== Segment start ==

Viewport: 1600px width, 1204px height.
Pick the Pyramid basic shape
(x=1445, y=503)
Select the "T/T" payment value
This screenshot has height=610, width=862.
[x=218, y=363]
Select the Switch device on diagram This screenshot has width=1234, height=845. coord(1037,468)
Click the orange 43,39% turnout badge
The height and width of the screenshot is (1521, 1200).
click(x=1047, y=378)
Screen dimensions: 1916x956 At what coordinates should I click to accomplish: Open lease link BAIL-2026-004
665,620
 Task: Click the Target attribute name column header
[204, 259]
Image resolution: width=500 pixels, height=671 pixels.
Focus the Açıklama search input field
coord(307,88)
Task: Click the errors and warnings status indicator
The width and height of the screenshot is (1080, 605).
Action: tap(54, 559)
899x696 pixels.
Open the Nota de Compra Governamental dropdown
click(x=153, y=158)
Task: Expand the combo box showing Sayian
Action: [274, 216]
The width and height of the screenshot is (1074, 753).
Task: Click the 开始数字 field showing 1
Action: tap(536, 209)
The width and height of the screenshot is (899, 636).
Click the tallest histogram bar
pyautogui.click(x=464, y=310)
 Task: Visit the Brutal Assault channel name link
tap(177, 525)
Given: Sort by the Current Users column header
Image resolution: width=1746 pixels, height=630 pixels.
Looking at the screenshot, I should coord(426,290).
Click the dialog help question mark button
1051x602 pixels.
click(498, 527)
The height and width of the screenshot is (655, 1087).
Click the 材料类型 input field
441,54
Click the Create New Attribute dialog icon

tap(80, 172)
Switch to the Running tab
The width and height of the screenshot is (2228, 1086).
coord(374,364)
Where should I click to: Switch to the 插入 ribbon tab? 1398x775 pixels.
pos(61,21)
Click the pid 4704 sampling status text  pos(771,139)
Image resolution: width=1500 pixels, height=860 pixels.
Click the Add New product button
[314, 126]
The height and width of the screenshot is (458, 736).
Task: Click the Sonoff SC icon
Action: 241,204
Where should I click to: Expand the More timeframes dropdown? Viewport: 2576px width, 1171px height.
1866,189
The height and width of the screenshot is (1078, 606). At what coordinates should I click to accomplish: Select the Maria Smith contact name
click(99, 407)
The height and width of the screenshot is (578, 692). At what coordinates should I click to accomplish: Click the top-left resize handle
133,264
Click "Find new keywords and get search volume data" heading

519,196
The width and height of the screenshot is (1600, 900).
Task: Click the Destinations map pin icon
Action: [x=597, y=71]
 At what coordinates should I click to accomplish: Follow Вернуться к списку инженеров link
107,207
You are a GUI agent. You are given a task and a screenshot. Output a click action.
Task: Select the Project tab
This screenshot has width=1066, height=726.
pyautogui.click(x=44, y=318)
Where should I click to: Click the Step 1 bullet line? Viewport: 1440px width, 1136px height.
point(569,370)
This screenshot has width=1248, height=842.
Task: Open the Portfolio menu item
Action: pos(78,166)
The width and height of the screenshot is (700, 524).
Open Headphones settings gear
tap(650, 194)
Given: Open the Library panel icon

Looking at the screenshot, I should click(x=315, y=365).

== Segment end ==

--- Your task ---
Retype the records above, but only those lines that fall between the line containing "Select the Switch" and the line containing "Image resolution: width=1500", with both of those lines included, exactly as written.

--- Response ---
Select the Switch device on diagram This screenshot has width=1234, height=845. coord(1037,468)
Click the orange 43,39% turnout badge
The height and width of the screenshot is (1521, 1200).
click(x=1047, y=378)
Screen dimensions: 1916x956 At what coordinates should I click to accomplish: Open lease link BAIL-2026-004
665,620
 Task: Click the Target attribute name column header
[204, 259]
Image resolution: width=500 pixels, height=671 pixels.
Focus the Açıklama search input field
coord(307,88)
Task: Click the errors and warnings status indicator
The width and height of the screenshot is (1080, 605).
Action: tap(54, 559)
899x696 pixels.
Open the Nota de Compra Governamental dropdown
click(x=153, y=158)
Task: Expand the combo box showing Sayian
Action: [274, 216]
The width and height of the screenshot is (1074, 753).
Task: Click the 开始数字 field showing 1
Action: tap(536, 209)
The width and height of the screenshot is (899, 636).
Click the tallest histogram bar
pyautogui.click(x=464, y=310)
 Task: Visit the Brutal Assault channel name link
tap(177, 525)
Given: Sort by the Current Users column header
Image resolution: width=1746 pixels, height=630 pixels.
Looking at the screenshot, I should coord(426,290).
Click the dialog help question mark button
1051x602 pixels.
click(498, 527)
The height and width of the screenshot is (655, 1087).
Click the 材料类型 input field
441,54
Click the Create New Attribute dialog icon

tap(80, 172)
Switch to the Running tab
The width and height of the screenshot is (2228, 1086).
coord(374,364)
Where should I click to: Switch to the 插入 ribbon tab? 1398x775 pixels.
pos(61,21)
Click the pid 4704 sampling status text  pos(771,139)
Image resolution: width=1500 pixels, height=860 pixels.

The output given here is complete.